Même si les diplômé·es en architecture sont quasi à égalité des femmes et des hommes, la professionnalisation ne le reflète pas. Cette discipline véhicule encore des valeurs largement masculines :  les architectes dédient leur vie à l’architecture, créent des bureaux, gagnent des concours, etc. alors que l’on retrouve beaucoup de femmes dans les institutions publiques. Ces valeurs imprègnent aussi l’enseignement. On y parle très peu des espaces domestiques, l’être humain y est vu comme porteur de besoins universels et les espaces sont considérés comme neutres.

Des étudiant·es invité·es à changer de lunettes

Dans le cadre de la recherche CTRL+H (Care-Takers Resilience Laboratory of Housing) menée avec le soutien d’Innoviris, Chloé Salembier, Audrey Courbebaisse, Benjamin Leclercq, Agie Galicy et Emma Peltier ont invité des enseignants·es de master 1 et 2 à travailler sur des ensembles de logements collectifs en Région bruxelloise, l’objectif étant d’inciter les étudiant·es à changer de lunettes pour envisager l’architecture à partir de la prise en compte du care et du genre.

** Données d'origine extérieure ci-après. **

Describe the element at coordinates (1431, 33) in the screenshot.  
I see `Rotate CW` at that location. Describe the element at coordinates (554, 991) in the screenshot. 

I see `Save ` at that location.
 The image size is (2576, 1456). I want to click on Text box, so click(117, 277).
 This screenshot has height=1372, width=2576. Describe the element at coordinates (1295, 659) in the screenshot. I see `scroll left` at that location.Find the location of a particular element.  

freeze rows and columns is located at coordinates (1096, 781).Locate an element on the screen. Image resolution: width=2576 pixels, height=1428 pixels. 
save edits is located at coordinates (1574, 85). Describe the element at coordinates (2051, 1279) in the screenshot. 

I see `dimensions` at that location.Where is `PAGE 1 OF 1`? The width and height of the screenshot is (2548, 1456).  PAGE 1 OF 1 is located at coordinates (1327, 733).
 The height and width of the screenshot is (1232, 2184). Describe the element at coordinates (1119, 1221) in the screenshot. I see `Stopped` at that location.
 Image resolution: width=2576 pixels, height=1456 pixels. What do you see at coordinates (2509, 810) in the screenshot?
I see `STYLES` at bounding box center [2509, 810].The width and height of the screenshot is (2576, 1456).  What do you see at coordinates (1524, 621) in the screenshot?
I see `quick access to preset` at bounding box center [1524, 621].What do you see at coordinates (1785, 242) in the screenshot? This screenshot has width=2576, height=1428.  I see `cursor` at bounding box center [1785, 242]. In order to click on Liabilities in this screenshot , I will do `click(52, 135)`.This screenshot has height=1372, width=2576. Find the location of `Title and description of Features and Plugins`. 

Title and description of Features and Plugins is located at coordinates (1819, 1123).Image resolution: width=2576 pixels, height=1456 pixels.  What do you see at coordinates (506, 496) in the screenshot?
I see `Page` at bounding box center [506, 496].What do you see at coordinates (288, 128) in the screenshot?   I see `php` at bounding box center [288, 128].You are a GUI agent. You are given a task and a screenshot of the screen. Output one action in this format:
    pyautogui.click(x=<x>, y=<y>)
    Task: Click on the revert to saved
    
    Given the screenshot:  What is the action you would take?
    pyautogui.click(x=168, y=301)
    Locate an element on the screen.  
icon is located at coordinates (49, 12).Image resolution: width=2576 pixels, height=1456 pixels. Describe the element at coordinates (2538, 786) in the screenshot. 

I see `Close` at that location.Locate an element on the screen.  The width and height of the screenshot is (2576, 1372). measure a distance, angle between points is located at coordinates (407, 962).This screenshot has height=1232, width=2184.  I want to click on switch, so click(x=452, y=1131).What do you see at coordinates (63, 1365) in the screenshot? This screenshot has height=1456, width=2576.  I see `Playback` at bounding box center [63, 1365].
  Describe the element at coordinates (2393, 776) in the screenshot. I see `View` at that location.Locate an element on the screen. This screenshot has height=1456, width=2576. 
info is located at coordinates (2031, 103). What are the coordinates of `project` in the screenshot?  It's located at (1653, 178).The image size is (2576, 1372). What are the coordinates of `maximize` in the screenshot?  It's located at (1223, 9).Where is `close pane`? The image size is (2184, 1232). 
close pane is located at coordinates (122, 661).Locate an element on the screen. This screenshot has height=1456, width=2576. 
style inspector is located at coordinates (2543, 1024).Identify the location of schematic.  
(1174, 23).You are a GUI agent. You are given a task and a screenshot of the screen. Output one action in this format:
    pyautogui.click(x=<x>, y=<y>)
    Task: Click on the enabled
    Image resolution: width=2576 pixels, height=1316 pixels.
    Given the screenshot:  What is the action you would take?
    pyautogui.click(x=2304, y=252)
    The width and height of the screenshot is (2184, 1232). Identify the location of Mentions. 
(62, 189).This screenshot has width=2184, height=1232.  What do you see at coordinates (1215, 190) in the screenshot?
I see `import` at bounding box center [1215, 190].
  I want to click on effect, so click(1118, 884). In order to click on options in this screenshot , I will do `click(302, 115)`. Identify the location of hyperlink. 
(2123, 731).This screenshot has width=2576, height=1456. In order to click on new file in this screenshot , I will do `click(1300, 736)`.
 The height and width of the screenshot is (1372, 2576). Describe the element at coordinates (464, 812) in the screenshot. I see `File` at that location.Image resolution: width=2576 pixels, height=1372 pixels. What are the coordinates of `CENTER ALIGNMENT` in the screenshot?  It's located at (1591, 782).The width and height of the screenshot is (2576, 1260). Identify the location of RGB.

Des espaces adaptés à des situations ordinaires

« Cette année, on a donné à une centaine d’entre elles·eux des micro-récits exposant des cas très concrets – par exemple, une famille monoparentale dont la mère est femme de ménage à mi-temps – et on les invite, à partir de ces cas, à analyser la sphère domestique et à concevoir des espaces adaptés à ces situations ordinaires. Cela s’accompagnera d’ateliers participatifs sur les sites de logements avec les acteur·rices de terrains : habitant·es, assistant·es sociaux·les, gestionnaires de logements, etc. ».